現行の税制では、注意すべきことはあるものの、マンション経営による相続税対策が効果的であることは紛れもない事実です。ただ、マンション経営が事業であることを理解し、立地の検討や入居者ニーズを押さえた建物を建てても、相続税効果が発揮されないケースがあります。

節税効果は新築時に最も高いが……

マンション経営による相続税対策の効果が最も大きくなるのは、建てた直後になります。時間の経過により節税効果は小さくなり、やがてはマイナスになってしまいます。これは、高い入居率を保ち順調に賃料収入を得ることで、早い時期に訪れます。

建築後の相続対策効果推移

シミュレーションの条件

  • 建物は新築で減価償却期間は30年(30年後、評価はゼロになる)
  • 建物の相続税評価額を建築費の35%(※)とし、30年後には評価はゼロになる
  • ※35%としたのは「建築費の50% × (1-借家権割合30%)」から建物の建築資金は20年で回収する

建築後、相続発生までの期間によってはなんらかの対策が必要

グラフは横軸が時間、縦軸が財産額になります。

(1)の線は、建物の建築費となります。仮に建築費が1億円だとすると、減価償却されて30年後に0円となります(前提条件1)。

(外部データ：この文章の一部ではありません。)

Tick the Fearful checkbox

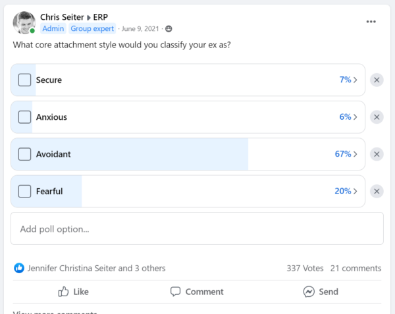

(2)の線は、建物の相続税評価額(固定資産評価額)となります。元は現金であった1億円がアパート・マンションに形を変えたことで相続税対策効果が生まれます。新築時には35%、3,500万円まで圧縮されました(前提条件2)。3,500万円をスタートとして、その後、30年かけてゆっくり0円になっていきます。

1)、(2)の線は右肩下がりで、30年という長い時間をかけて0円に向かって減っていくのが特徴です。

(3)の線は賃料収入の累計を表しており、右肩上がりになります。0円からスタートして20年間で建築費の1億円の回収に向かい(前提条件3)、その後も増加していきます。20年間で回収するため、30年スパンの(1)、(2)の線と比較してもスピードは速く、新たな家賃収入が家主の元に入ってくることが分かります。つまり、家主は新しい財産を年々築いている状態で、投資資金の圧縮効果をどこかで追い抜くことができるでしょう。④の線はその状況を表した線となります。

30年かけて0円に向かって減っていく建物の相続税評価額(2)に、20年で建築の回収に向かう賃料収入の累計(3)を合わせました。

それにより、このケースでは20年経過する前に相続税対策効果は消滅してしまうのがグラフから見て取れます。

賃貸住宅の建築による相続税評価額の圧縮効果は、新築直後がもっと大きく、相続までの期間が長くなるにつれて圧縮効果は薄れていきます。しかもマンション経営の状況が順調で家賃収入が入るほど圧縮効果は薄れるスピードも速くなります。

このようなケースから浮かび上がる問題点は、アパート・マンションを建築してから相続発生時期まで長期間に及ぶような場合、並行してなんらかの対策を取らなければならないということです。